:: DIRECTIVE ::
Render each line of the listing below as one string in a JSON list, skipping blank lines and leaving out the pictures.

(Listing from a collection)
□ □ □ □ □
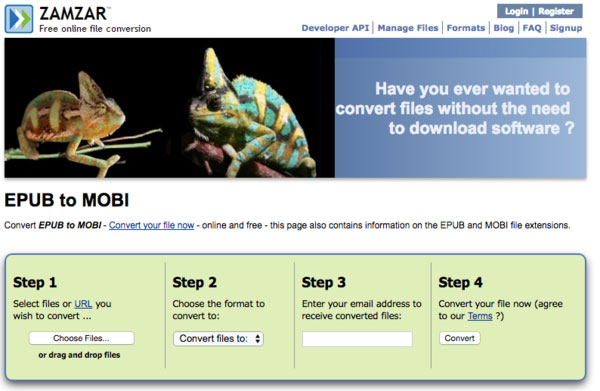Viewport: 600px width, 391px height.
Task: View supported Formats page
Action: [466, 28]
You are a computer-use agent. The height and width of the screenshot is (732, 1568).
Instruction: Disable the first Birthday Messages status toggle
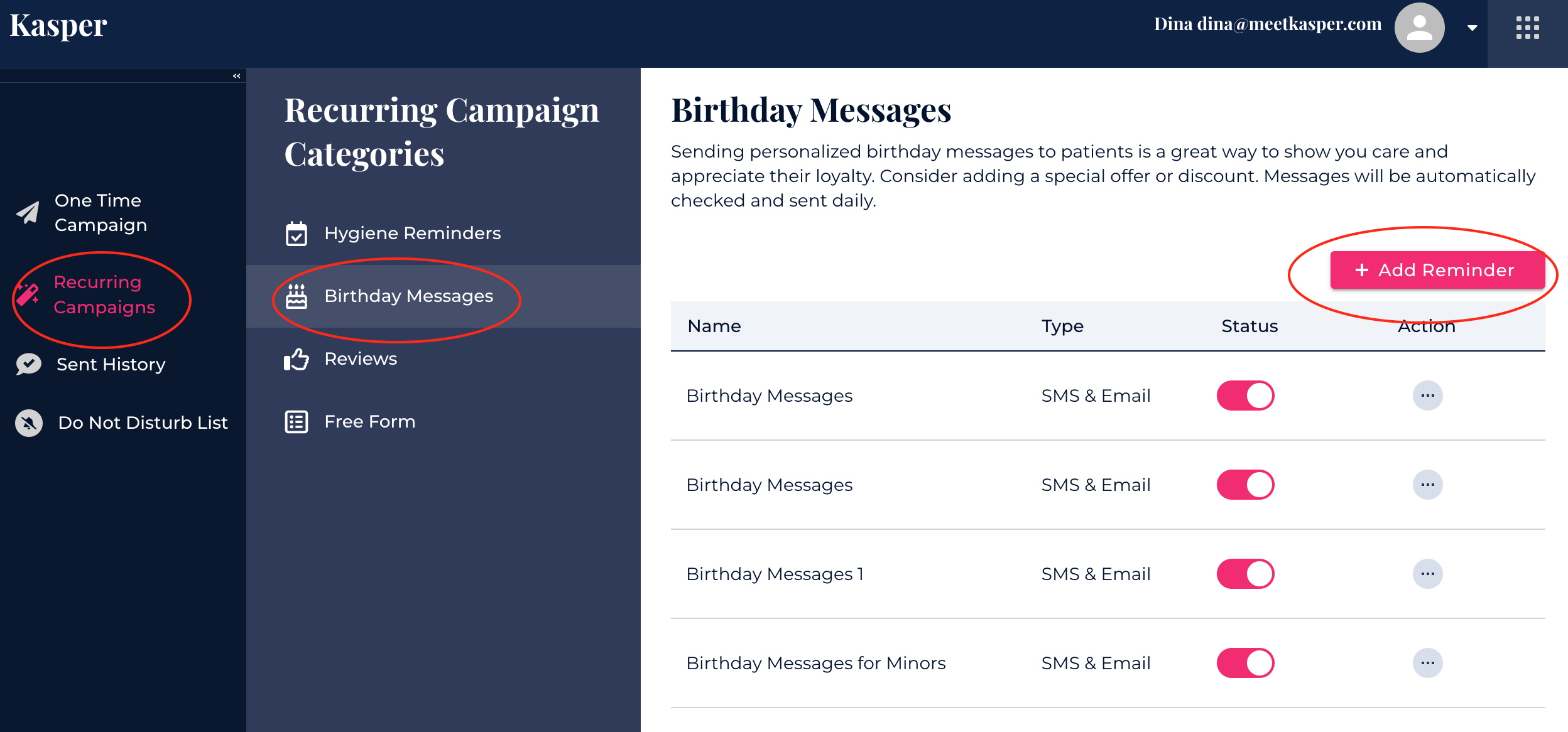coord(1245,396)

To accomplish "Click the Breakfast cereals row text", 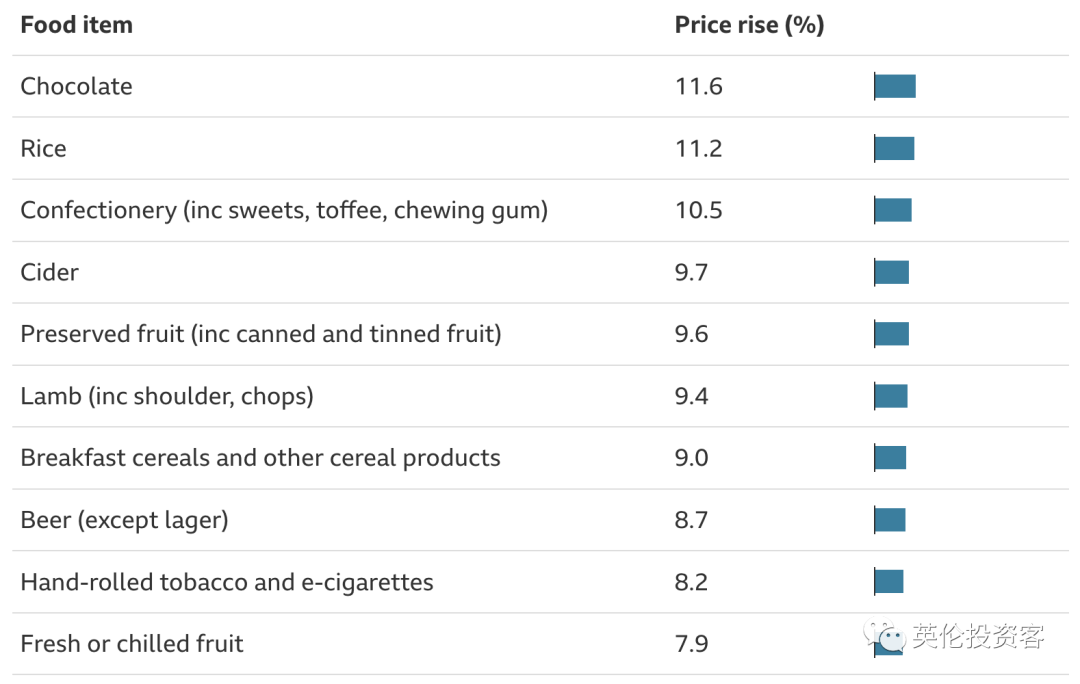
□ □ □ □ □
:: ANSWER TO THIS EXERCISE ::
[
  "Viewport: 600px width, 391px height.",
  "Task: View supported Formats page",
  "Action: [466, 28]",
  "You are a computer-use agent. The height and width of the screenshot is (732, 1568).",
  "Instruction: Disable the first Birthday Messages status toggle",
  "coord(1245,396)",
  "To accomplish \"Click the Breakfast cereals row text\", "
]